Smart Snap, now 16, is a gorgeous bay Quarter Horse who stands 15 hands.
“I thought he was exactly what I wanted and that we’d be able to go into any show ring and win it all,” Nadine laughed. “I found out he had a few skeletons in his closet. He took me for a ride a few times, but we worked through that. He’s a special, exceptional horse. I can do anything on him without even moving my hands. We have such a connection. He likes that partnership.”
By mid-2005, they were winning everything: trophies, belt buckles, saddles.

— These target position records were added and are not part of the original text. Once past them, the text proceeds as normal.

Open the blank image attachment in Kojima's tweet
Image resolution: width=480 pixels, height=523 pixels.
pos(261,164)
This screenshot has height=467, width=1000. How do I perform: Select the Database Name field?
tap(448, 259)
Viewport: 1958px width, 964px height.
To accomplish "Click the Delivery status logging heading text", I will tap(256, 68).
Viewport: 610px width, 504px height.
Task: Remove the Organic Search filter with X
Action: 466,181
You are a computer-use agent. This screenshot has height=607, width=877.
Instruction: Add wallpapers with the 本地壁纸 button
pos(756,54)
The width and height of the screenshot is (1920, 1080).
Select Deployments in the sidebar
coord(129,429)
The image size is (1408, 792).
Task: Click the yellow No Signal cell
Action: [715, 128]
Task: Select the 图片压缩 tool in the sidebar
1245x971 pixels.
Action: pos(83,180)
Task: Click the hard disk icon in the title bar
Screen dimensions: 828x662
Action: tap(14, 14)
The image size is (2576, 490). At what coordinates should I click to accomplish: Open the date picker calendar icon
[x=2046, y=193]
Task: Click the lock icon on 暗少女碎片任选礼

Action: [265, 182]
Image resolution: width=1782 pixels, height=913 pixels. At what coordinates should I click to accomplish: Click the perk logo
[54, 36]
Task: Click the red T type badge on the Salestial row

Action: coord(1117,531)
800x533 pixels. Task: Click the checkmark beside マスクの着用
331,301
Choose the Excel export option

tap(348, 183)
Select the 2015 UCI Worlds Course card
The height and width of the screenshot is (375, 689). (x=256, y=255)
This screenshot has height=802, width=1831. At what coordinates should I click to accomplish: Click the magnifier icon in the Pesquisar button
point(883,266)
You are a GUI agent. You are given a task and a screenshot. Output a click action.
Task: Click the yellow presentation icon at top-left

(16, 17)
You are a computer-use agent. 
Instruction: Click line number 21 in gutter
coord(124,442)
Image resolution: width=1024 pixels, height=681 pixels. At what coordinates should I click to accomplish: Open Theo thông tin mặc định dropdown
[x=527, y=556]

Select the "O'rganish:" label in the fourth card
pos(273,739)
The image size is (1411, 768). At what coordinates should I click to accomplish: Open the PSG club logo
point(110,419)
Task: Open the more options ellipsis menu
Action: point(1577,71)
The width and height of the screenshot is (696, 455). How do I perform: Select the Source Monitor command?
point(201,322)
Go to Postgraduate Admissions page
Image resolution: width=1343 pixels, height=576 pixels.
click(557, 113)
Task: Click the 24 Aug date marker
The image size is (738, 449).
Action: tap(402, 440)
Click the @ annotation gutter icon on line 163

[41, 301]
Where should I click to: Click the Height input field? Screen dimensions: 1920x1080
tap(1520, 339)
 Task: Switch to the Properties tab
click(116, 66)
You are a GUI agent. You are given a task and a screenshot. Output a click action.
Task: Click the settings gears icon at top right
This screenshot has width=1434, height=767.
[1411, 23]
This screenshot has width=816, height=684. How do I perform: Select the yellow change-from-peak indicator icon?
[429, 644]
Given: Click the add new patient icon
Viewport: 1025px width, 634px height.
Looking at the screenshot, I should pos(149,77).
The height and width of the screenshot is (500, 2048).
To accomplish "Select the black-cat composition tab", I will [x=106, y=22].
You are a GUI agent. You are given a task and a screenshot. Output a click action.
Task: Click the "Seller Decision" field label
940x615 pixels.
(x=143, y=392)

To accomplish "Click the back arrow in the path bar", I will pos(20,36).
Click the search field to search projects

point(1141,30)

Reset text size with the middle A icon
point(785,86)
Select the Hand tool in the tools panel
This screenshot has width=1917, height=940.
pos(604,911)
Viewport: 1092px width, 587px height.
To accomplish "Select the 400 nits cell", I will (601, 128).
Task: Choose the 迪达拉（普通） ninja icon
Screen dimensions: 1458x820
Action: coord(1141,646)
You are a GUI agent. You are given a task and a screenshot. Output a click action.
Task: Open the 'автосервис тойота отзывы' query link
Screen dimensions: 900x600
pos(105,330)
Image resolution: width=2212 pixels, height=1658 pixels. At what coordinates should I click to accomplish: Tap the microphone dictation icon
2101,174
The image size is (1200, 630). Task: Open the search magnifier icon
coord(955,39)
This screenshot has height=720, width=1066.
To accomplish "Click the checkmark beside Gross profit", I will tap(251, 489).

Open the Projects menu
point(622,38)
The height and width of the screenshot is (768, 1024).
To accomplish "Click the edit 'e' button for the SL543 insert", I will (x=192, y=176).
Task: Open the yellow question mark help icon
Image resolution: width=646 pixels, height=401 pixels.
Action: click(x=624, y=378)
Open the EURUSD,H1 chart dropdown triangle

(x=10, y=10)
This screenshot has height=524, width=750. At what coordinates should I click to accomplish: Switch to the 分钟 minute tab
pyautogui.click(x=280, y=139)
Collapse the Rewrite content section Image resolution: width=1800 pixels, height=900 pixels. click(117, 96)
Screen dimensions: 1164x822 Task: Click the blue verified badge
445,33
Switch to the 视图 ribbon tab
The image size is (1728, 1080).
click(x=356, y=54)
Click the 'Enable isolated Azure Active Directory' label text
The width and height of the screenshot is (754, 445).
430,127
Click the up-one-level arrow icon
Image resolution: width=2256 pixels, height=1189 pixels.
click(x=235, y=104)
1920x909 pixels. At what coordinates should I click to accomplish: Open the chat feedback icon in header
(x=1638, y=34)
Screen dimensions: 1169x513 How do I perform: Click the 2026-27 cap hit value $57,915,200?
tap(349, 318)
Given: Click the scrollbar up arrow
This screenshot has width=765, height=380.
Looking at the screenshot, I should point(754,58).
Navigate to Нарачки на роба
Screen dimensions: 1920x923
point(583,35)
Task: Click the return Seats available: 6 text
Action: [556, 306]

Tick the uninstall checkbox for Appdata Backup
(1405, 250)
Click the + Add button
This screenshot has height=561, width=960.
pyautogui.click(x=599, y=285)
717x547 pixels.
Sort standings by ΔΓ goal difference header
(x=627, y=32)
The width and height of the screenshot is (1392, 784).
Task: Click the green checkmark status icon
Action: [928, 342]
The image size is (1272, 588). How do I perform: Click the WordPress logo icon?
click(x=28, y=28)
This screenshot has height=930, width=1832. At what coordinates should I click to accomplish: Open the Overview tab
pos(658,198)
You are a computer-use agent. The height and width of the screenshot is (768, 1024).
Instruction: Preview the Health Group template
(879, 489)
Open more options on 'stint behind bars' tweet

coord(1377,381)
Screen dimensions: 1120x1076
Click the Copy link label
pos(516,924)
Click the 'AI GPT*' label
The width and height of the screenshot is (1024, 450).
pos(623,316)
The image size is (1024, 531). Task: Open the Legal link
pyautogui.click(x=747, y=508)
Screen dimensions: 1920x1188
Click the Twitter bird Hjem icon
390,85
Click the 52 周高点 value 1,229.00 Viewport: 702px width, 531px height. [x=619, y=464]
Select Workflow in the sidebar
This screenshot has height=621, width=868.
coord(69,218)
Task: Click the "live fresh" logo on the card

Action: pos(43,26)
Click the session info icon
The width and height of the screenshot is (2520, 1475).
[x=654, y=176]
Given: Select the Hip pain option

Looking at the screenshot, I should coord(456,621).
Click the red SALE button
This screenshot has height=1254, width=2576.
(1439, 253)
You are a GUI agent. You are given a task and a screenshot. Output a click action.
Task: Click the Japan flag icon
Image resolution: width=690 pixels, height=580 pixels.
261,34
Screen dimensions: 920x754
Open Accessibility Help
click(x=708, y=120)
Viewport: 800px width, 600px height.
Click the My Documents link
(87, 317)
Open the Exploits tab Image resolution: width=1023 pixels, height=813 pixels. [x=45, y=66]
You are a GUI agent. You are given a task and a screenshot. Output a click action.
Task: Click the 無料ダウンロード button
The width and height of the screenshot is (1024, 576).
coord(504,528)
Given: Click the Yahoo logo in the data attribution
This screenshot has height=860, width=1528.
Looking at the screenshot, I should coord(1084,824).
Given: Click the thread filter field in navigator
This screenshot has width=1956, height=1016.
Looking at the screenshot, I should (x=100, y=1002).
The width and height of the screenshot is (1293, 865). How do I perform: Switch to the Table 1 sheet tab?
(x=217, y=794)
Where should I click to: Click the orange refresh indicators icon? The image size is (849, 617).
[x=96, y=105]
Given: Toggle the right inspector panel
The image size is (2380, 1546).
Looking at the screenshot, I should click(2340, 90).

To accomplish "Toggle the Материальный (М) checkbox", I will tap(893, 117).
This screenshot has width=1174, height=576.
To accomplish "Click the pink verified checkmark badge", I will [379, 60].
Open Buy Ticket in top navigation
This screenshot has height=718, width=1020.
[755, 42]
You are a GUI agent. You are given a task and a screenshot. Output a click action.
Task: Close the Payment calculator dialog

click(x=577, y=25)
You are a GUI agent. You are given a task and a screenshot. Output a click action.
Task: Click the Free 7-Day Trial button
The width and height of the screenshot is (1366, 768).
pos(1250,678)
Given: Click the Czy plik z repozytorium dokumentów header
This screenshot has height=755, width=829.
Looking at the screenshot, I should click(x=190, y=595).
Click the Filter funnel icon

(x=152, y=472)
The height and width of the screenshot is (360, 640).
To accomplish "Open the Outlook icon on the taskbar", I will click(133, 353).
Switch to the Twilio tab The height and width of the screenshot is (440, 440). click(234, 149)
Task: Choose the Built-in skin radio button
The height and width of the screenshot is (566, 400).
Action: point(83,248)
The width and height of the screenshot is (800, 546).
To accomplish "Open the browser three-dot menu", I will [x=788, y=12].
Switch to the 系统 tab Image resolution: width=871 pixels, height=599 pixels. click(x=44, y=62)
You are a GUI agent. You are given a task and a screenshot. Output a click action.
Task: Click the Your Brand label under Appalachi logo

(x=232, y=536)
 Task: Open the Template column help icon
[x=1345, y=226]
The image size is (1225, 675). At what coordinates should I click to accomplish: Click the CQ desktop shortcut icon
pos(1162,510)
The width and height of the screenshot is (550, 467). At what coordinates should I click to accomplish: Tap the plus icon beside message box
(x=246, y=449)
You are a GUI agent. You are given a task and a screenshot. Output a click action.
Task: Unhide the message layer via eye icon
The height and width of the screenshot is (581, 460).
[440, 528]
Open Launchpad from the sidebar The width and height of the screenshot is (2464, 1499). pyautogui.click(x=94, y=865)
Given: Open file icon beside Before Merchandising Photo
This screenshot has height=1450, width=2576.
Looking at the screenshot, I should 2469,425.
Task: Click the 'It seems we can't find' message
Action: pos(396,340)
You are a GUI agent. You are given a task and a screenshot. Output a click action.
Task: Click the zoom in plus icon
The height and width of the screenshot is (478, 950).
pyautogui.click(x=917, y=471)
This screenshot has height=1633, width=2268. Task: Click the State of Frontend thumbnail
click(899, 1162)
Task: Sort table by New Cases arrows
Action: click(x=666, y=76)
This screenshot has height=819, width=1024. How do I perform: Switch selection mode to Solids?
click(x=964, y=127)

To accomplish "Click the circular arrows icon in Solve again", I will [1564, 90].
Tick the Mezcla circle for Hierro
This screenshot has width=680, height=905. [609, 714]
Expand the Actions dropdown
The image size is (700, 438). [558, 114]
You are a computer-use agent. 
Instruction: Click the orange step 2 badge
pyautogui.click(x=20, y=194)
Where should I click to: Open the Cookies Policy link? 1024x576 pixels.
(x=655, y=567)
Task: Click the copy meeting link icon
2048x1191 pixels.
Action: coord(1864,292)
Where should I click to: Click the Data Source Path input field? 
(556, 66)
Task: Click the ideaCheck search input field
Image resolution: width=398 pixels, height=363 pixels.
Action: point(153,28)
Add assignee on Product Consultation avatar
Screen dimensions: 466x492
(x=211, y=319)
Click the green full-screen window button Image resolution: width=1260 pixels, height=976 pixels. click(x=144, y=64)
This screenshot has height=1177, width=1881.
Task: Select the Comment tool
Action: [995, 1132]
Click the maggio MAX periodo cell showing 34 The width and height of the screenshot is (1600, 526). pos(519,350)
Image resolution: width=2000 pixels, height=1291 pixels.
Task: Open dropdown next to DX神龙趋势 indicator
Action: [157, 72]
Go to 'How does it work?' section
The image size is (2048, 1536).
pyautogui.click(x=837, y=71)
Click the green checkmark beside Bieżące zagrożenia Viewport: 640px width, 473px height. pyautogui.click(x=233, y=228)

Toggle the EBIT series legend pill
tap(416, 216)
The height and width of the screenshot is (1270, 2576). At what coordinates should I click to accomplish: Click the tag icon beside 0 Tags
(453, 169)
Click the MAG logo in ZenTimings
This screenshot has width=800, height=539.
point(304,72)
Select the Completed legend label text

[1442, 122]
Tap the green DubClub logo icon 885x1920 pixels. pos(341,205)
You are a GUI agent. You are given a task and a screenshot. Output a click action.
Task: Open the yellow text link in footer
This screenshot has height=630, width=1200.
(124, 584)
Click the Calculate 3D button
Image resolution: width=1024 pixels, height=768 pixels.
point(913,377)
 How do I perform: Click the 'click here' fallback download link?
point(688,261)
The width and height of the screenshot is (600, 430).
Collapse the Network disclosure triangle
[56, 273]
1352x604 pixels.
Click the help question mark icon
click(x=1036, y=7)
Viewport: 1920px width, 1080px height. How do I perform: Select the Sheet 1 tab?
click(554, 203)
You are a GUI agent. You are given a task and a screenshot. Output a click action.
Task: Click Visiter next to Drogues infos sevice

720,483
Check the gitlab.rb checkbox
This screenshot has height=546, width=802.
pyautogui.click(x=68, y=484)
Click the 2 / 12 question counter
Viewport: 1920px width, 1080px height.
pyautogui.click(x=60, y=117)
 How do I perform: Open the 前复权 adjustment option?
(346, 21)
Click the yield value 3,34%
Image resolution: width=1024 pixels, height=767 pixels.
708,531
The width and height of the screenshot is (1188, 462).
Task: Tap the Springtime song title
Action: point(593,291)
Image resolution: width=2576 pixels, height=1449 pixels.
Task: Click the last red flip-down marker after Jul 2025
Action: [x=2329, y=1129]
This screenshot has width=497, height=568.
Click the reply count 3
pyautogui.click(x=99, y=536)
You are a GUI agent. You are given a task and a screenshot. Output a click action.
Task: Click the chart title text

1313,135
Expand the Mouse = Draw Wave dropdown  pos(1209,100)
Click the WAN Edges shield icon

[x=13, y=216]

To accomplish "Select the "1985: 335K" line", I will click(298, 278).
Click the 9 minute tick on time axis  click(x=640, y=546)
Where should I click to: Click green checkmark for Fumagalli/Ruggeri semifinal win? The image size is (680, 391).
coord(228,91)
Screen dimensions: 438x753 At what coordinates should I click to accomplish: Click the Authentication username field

“In 2006, my confidence was high. We showed in the Intermediate Non-Pro Division, and all of a sudden, we were leading it,” Nadine recalled. “I noticed that some European shows had huge added money, so that summer, we flew to Amsterdam, drove to southern France where we stayed with some friends for a bit, then showed in Italy, Germany and France. We won enough to pay for the whole trip.”
Snap had a great year on both sides of the Atlantic.
“We showed all over the U.S., ending up at the congress as champion in both the Intermediate Non-Pro and Non-Pro Divisions, despite the fact that I was injured for the last show,” Nadine said. “I’d been tossed hard from a 3-year-old an hour before the class. I was in excruciating pain and could barely use my left side. It was a huge class. We placed in the top four. Snap always won, unless I messed up. He’s that great a horse.”
In 2007, Nadine and her two daughters traveled to a big reining show in Kentucky. Her middle daughter, Carly, showed her mare, Sweet Starbuck, in 13 and under, winning the division, while her oldest daughter, Melanie, won the 14-18 division with Smart Snap.
“It was cool, having both of my daughters win championships,” Nadine said. “It was an unbelievable day.”
In 2008, Melanie continued showing Smart Snap in 14-18. Her world championship helped her earn an NCAA scholarship to the University of Georgia in Athens. That was Smart Snap’s third world championship. That year, Carly also showed him at congress and won. It was his third congress win.
Last year, her youngest daughter, Aubrey, showed Smart Snap in 13 and under, winning the NRHA World Champion title yet again at congress, for the fourth time. In 2014, Carly showed him in Limited Non-Pro, and in 14-18, qualifying for the Oklahoma City NRHA Futurity Show and North American Championship. Nadine has nominated him for the NRHA Hall of Fame.
As for Smart Snap’s future, reining is a challenging sport, and he’s going to be 17. Nadine doesn’t want to stress his joints. She plans to do occasional Quarter Horse shows, ranch, pleasure and trail classes, as well as western dressage.
“Reining is like dressage,” Galbraith said. “It requires the same precision, just done at speed and without any contact on the bit. I think we’d both like dressage. I’m on the hunt for another, younger horse, but the thing is, where do I go from here when I’ve had a horse like him? He was the find of a lifetime.”